Mumtotwo181818 · 03/03/2025 19:39

It’s a small group setting so we sit on the floor with our child so I do intervene when I can see it coming but it doesn’t feel like it’s my responsibility to watch the other child all the time 🤦‍♀️

OP posts:
Happyspace · 03/03/2025 19:47

You just hold a hand out and protect your dc if you need to. You aren’t going to get a 2 year d to hold back.

littleluncheon · 03/03/2025 19:56

I'd stay near your child or position yourself inbetween them and the other child and stop any hitting.

BusyMum47 · 03/03/2025 20:25

Enough is enough now - you have to advocate for & protect your child. I'd speak to the organisers of the group & ask what they're going to do to meet their duty of care & ensure the safety of the children attending the group & also ask why they're not following accident reporting protocols.

And I would definitely speak to the parents of the 'hitter/thrower' - tell them you're sick of your child being hurt by theirs while they just sit there & don't do enough to prevent it. If you lose a so-called friend, then so be it.

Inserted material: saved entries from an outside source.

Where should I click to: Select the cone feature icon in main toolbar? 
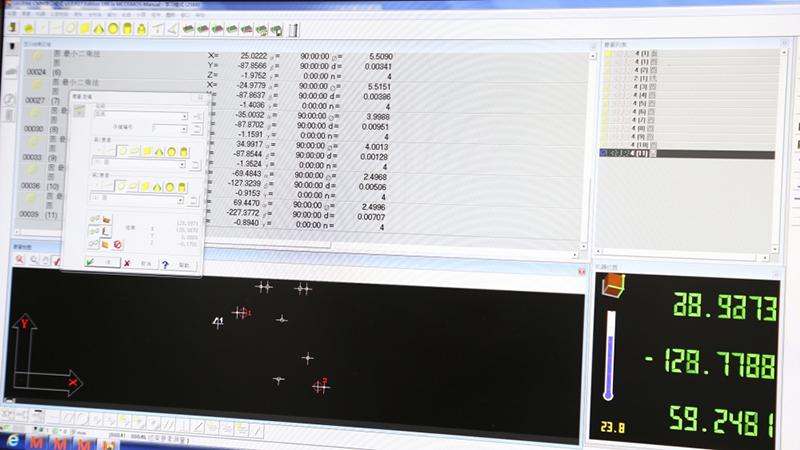click(100, 28)
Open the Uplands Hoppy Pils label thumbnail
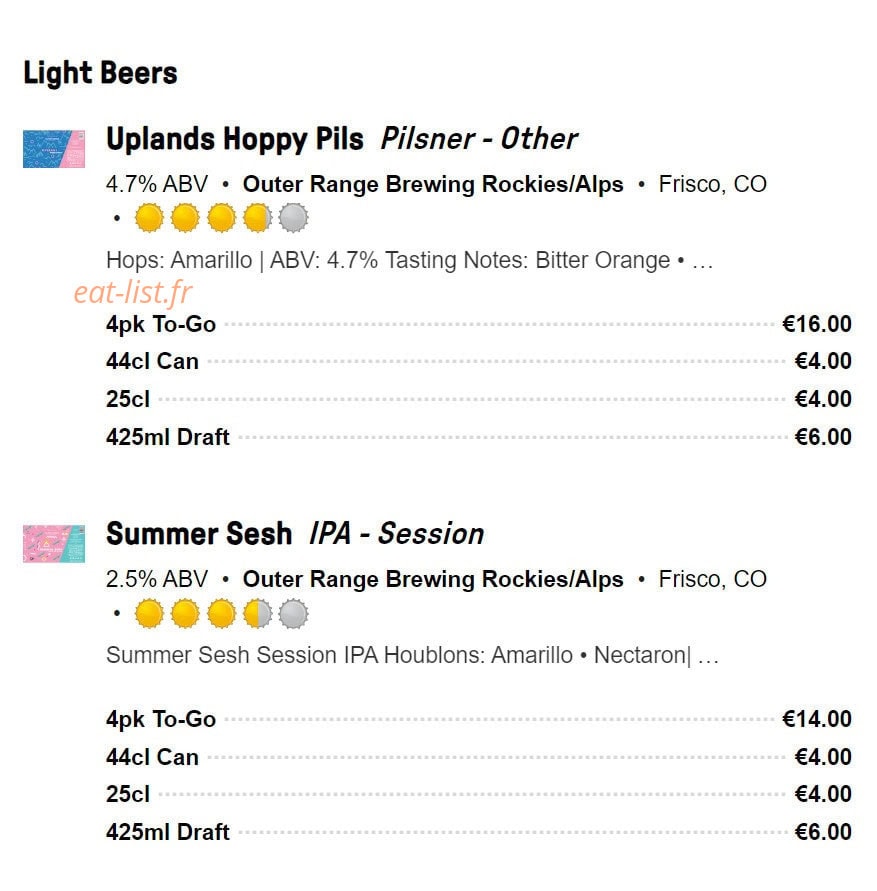Image resolution: width=877 pixels, height=891 pixels. coord(54,149)
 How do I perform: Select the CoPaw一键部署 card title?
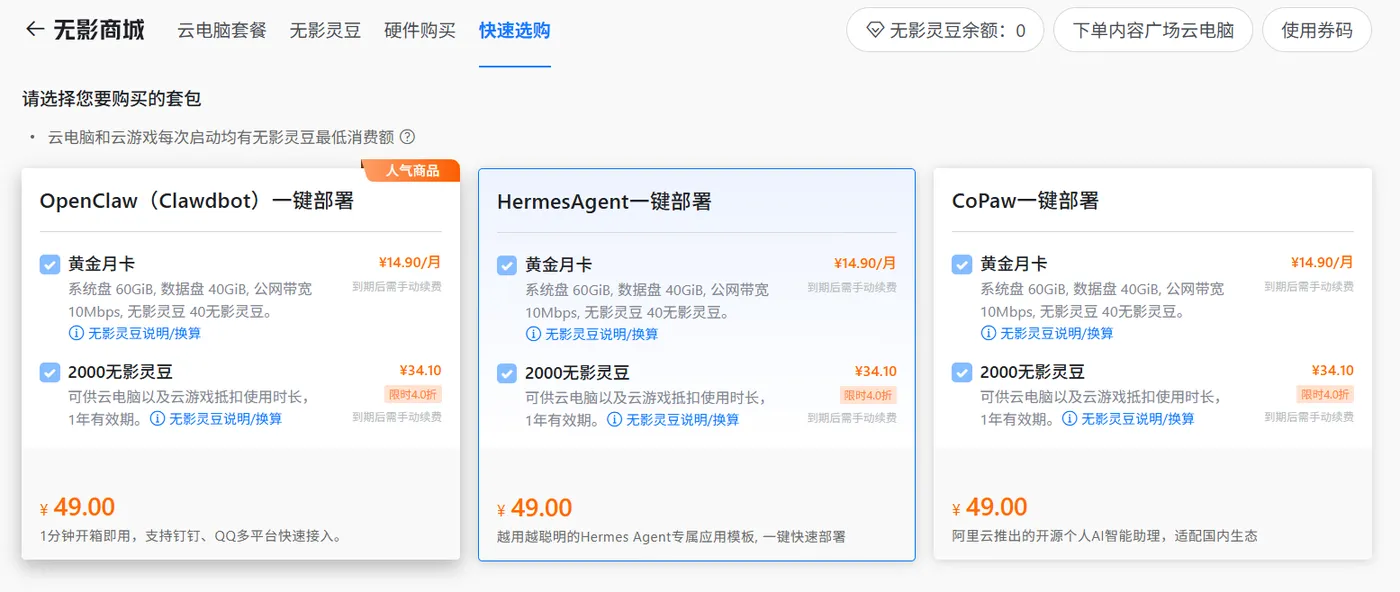[1025, 201]
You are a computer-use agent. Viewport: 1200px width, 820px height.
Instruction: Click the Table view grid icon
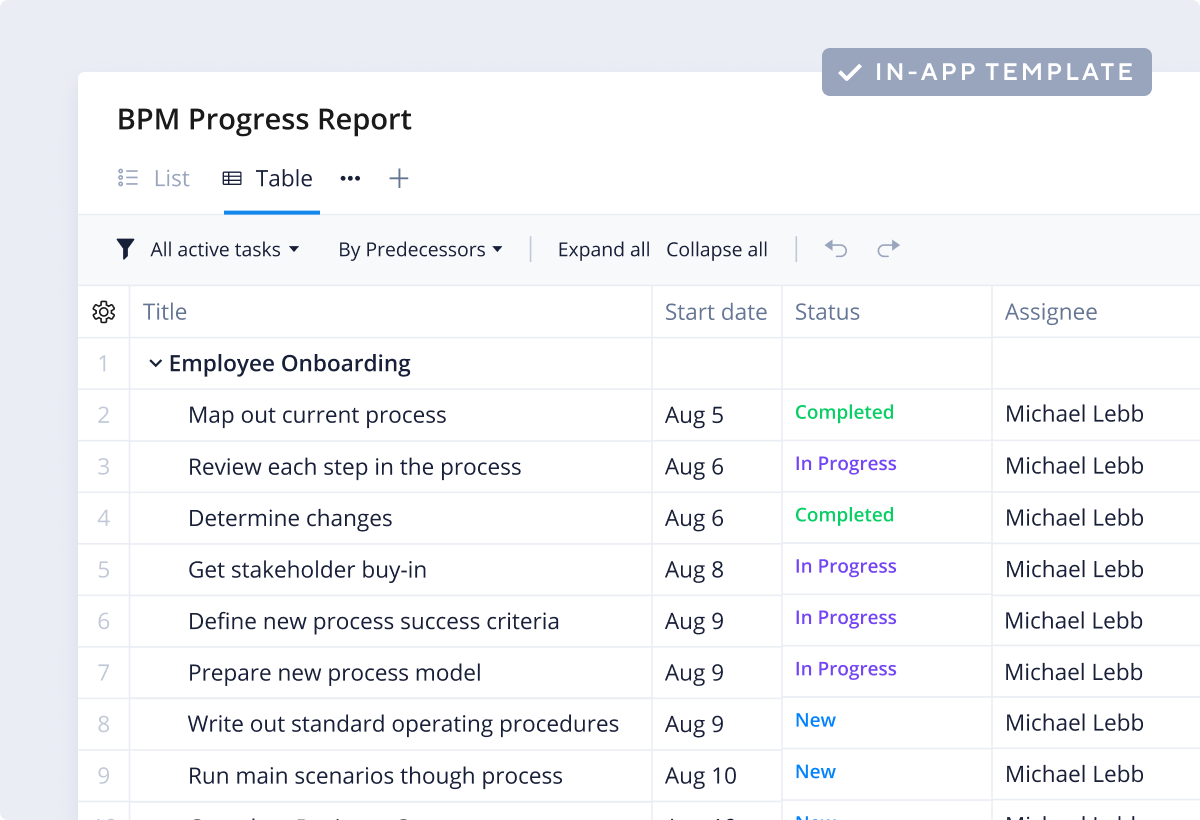(x=232, y=179)
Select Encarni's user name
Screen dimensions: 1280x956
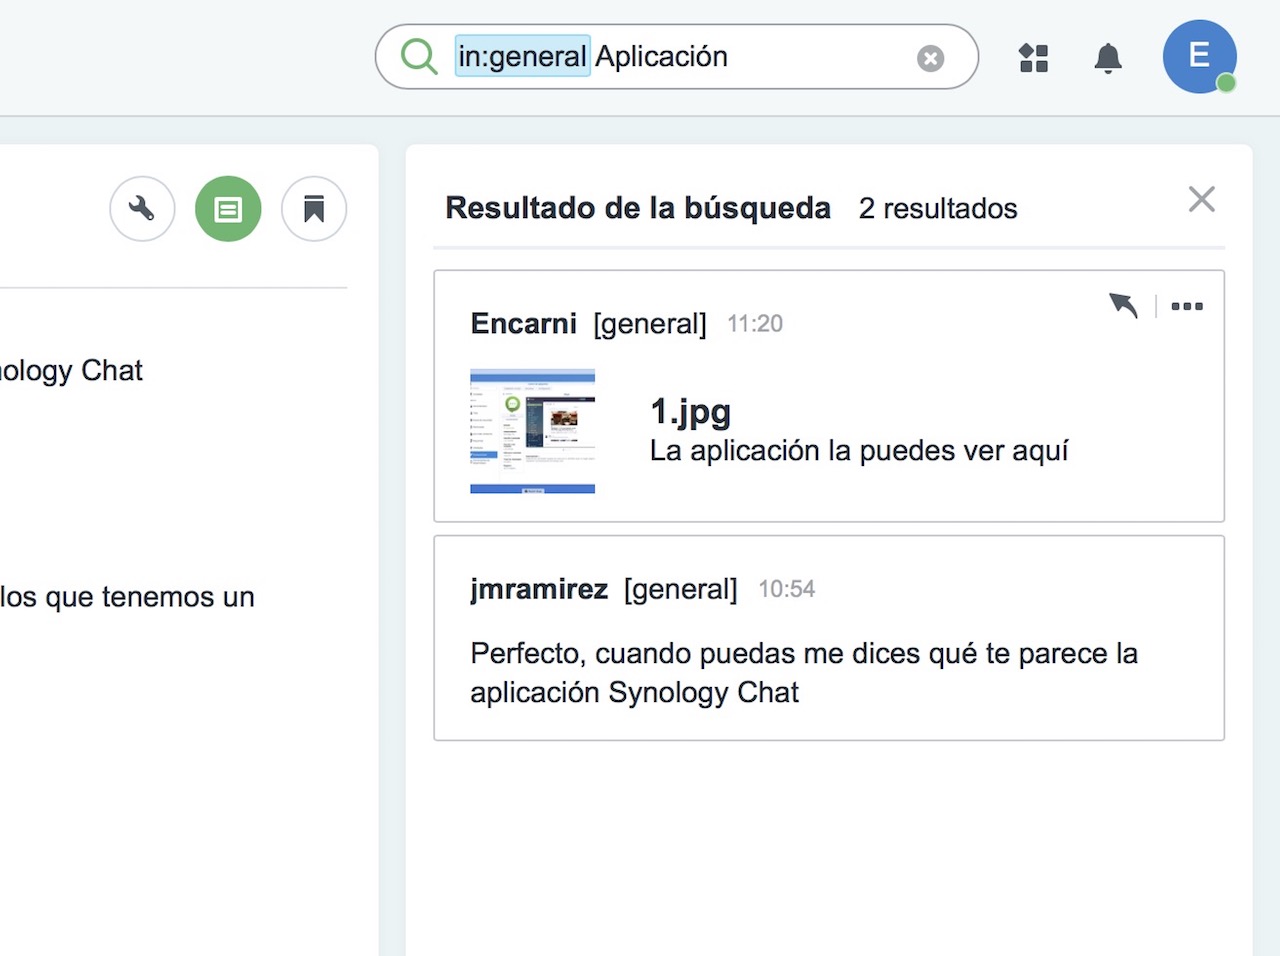coord(523,324)
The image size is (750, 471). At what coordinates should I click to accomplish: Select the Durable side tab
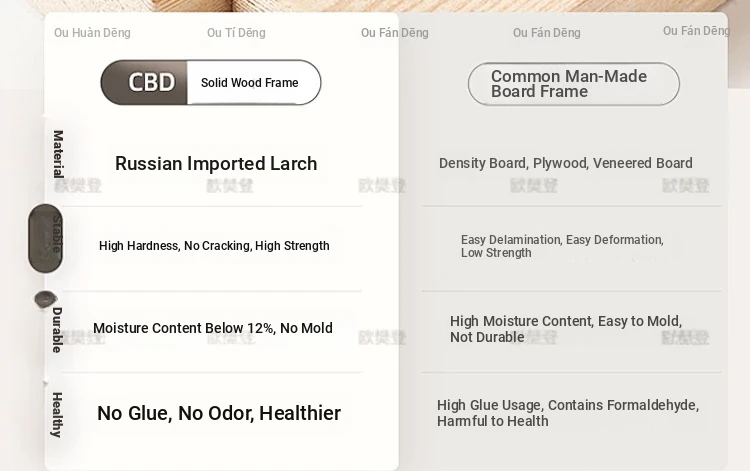tap(57, 330)
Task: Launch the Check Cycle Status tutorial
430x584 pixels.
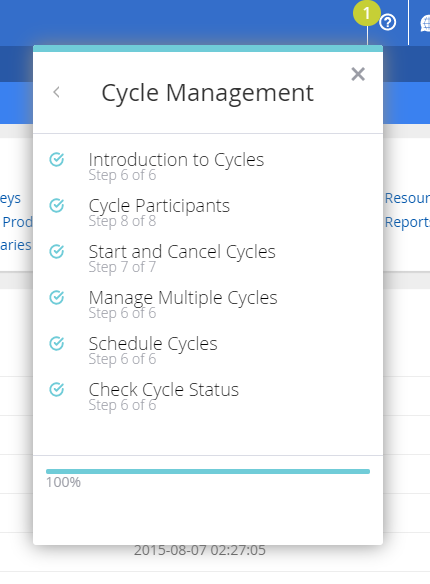Action: pyautogui.click(x=163, y=390)
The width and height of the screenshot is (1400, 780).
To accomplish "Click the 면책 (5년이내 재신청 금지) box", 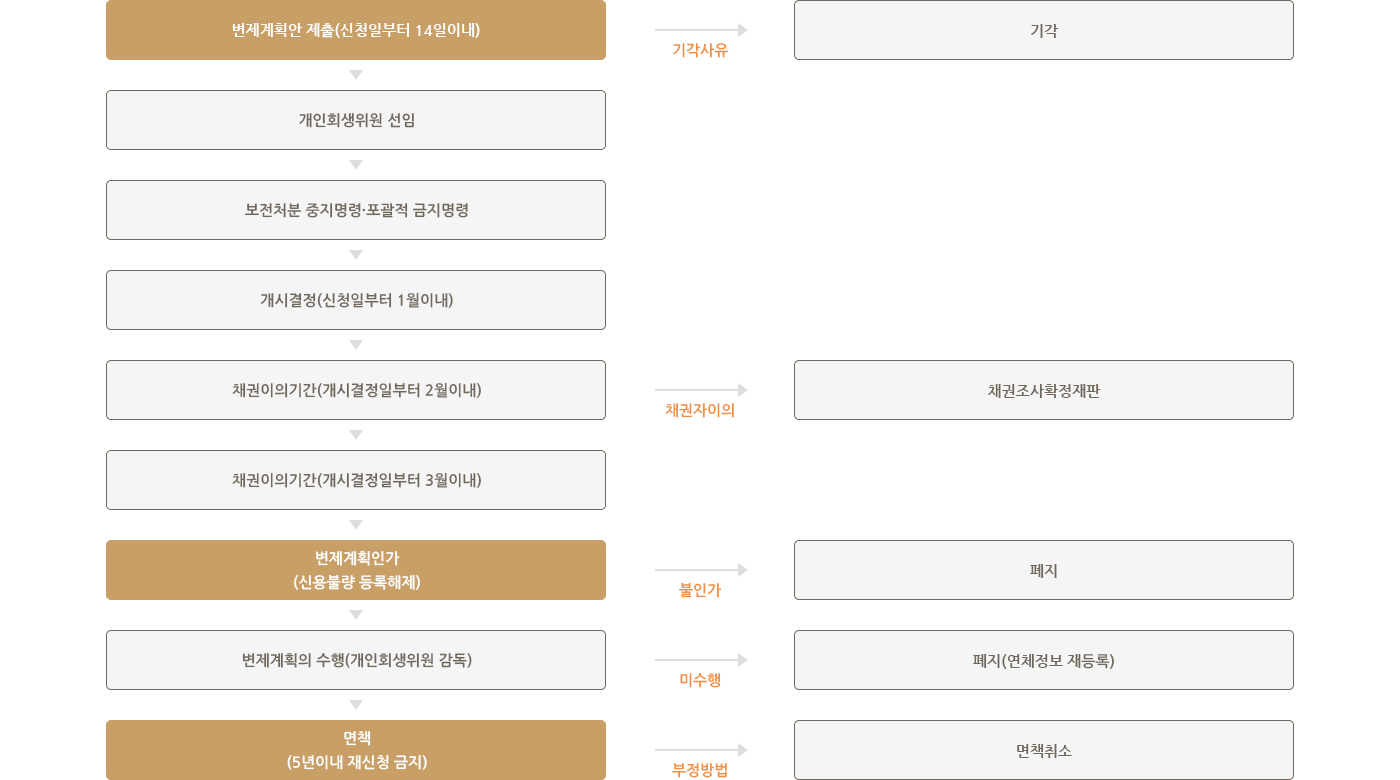I will [356, 750].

It depends on how much you want to continue attending the group - on the one hand, why should you have to leave because other parents aren't supervising their child properly, but then why would you continue to put your child in this potentially unsafe situation?

Dramatic · 03/03/2025 20:30

I'd tell the other child off, if his parent isn't going to do it then someone should.

ChristmasPudd1990 · 03/03/2025 20:45

Mumtotwo181818 · 03/03/2025 19:39

It’s a small group setting so we sit on the floor with our child so I do intervene when I can see it coming but it doesn’t feel like it’s my responsibility to watch the other child all the time 🤦‍♀️

You should only be watching your child. The other parent should be watching THEIR child. I'd honestly be having serious words with them. I bet they're one of those "Gentle" parents 🙄🤮

GRex · 03/03/2025 20:49

Experience on our side is that you should keep your child away and make sure your child is not at the same school as the kid who enjoys hurting others. You can try telling organisers, maybe it'll help.

autisticbookworm · 03/03/2025 21:47

Tell the staff it's their responsibility to manage it if parents aren't and just hover when that child is near for now.